INFORMATION FOR PATIENTS
Information for Patients This information is intended to aid in the safe and effective use of this medication.
It is not a disclosure of all possible adverse or intended effects.
Given the likelihood that a substantial proportion of patients exposed chronically to antipsychotics will develop tardive dyskinesia, it is advised that all patients in whom chronic use is contemplated be given, if possible, full information about this risk.
The decision to inform patients and/or their guardians must obviously take into account the clinical circumstances and the competency of the patient to understand the information provided.
DOSAGE AND ADMINISTRATION
Dosage must be individualized and adjusted according to the severity of the condition and the response obtained.
As with all potent drugs, the best dose is the lowest dose that will produce the desired clinical effect.

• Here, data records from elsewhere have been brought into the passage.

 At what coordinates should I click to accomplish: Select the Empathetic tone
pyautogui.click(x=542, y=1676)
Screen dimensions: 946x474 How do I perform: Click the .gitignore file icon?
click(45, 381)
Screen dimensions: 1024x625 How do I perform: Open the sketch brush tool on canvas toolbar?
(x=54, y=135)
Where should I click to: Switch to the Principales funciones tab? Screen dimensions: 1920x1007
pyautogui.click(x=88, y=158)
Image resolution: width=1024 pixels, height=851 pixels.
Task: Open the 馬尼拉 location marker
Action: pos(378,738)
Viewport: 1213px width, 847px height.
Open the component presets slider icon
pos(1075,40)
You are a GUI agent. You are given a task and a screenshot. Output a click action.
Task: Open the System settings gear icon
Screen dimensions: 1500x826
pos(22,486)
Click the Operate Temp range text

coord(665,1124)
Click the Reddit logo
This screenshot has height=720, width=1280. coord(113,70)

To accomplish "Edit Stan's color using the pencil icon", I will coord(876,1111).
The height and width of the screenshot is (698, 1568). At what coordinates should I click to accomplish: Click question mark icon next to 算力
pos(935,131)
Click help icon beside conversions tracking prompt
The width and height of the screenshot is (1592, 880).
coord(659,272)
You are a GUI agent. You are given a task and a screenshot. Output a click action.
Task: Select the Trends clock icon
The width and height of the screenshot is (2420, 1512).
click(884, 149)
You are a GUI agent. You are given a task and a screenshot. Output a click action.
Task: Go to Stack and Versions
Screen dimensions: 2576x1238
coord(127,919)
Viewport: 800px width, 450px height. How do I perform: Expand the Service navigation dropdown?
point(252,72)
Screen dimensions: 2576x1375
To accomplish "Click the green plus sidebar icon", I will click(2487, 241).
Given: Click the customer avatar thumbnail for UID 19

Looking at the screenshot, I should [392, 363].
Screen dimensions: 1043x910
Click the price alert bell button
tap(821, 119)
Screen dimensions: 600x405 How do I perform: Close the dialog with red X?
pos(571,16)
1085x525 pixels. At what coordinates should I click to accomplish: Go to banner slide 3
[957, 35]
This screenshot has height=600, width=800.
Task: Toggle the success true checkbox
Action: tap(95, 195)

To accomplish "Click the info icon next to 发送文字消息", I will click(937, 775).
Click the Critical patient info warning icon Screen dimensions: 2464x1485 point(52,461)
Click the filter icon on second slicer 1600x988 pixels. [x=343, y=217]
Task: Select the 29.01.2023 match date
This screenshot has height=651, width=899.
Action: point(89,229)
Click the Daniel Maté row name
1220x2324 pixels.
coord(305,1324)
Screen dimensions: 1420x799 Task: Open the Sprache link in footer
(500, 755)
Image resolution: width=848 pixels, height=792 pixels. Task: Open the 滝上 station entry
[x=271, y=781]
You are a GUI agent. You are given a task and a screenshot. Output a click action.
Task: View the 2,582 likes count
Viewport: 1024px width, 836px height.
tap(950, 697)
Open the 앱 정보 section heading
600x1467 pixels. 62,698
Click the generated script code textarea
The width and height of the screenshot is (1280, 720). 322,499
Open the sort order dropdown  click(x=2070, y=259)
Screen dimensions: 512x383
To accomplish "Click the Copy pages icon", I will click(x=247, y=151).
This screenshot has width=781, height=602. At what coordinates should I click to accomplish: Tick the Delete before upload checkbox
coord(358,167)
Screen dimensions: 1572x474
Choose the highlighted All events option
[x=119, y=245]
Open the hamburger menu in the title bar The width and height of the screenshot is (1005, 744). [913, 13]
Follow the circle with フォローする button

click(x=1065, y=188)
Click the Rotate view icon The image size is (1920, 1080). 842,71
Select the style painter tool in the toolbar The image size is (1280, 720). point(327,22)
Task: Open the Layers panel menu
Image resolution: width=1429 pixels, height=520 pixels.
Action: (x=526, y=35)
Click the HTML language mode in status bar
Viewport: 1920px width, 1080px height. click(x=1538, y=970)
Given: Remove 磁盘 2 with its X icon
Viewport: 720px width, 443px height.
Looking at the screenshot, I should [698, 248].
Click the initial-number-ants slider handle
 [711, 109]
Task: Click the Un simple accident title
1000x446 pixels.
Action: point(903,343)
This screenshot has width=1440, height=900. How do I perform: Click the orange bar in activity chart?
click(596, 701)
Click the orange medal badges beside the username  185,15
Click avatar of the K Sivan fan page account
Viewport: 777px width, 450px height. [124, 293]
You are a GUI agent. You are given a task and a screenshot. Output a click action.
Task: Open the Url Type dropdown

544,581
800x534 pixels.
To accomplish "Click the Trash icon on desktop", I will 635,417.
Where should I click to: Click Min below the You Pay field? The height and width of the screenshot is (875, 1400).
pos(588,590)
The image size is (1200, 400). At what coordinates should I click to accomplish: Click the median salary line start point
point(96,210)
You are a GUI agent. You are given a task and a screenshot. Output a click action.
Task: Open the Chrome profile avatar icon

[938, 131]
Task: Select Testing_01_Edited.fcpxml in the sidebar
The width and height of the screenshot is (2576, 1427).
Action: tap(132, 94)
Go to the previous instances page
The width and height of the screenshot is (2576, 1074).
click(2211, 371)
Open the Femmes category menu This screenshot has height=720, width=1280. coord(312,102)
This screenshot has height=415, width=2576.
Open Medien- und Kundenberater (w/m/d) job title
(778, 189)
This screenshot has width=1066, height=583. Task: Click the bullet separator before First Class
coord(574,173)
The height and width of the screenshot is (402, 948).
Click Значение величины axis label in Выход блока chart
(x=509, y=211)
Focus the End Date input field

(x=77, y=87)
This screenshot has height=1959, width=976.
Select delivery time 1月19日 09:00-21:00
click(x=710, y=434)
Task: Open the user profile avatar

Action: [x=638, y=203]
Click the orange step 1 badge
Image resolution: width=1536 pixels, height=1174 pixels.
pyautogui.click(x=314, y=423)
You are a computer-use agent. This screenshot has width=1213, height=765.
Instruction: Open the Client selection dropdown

Since extrapyramidal symptoms increase in frequency and severity with increased dosage, it is important to employ the lowest effective dose.
These symptoms have disappeared upon reduction of dosage, withdrawal of the drug, or administration of an antiparkinsonian agent.
Prolonged administration of doses exceeding 24 mg daily should be reserved for hospitalized patients or patients under continued observation for early detection and management of adverse reactions.
An antiparkinsonian agent, such as trihexyphenidyl hydrochloride or benztropine mesylate, is valuable in controlling drug-induced extrapyramidal symptoms.
Suggested dosages for various conditions follow: Moderately disturbed nonhospitalized patients with schizophrenia 4 to 8 mg t.i.d.
initially; reduce as soon as possible to minimum effective dosage.
Hospitalized patients with schizophrenia 8 to 16 mg b.i.d.
to q.i.d.; avoid dosages in excess of 64 mg daily.
Severe nausea and vomiting in adults 8 to 16 mg daily in divided doses; 24 mg occasionally may be necessary, early dosage reduction is desirable.
Elderly Patients With increasing age, plasma concentrations of perphenazine per daily ingested dose increase.
Geriatric dosages of perphenazine preparations have not been established, but initiation of lower dosages is recommended.
Optimal clinical effect or benefit may require lower doses for a longer duration.
Dosing of perphenazine may occur before bedtime, if required.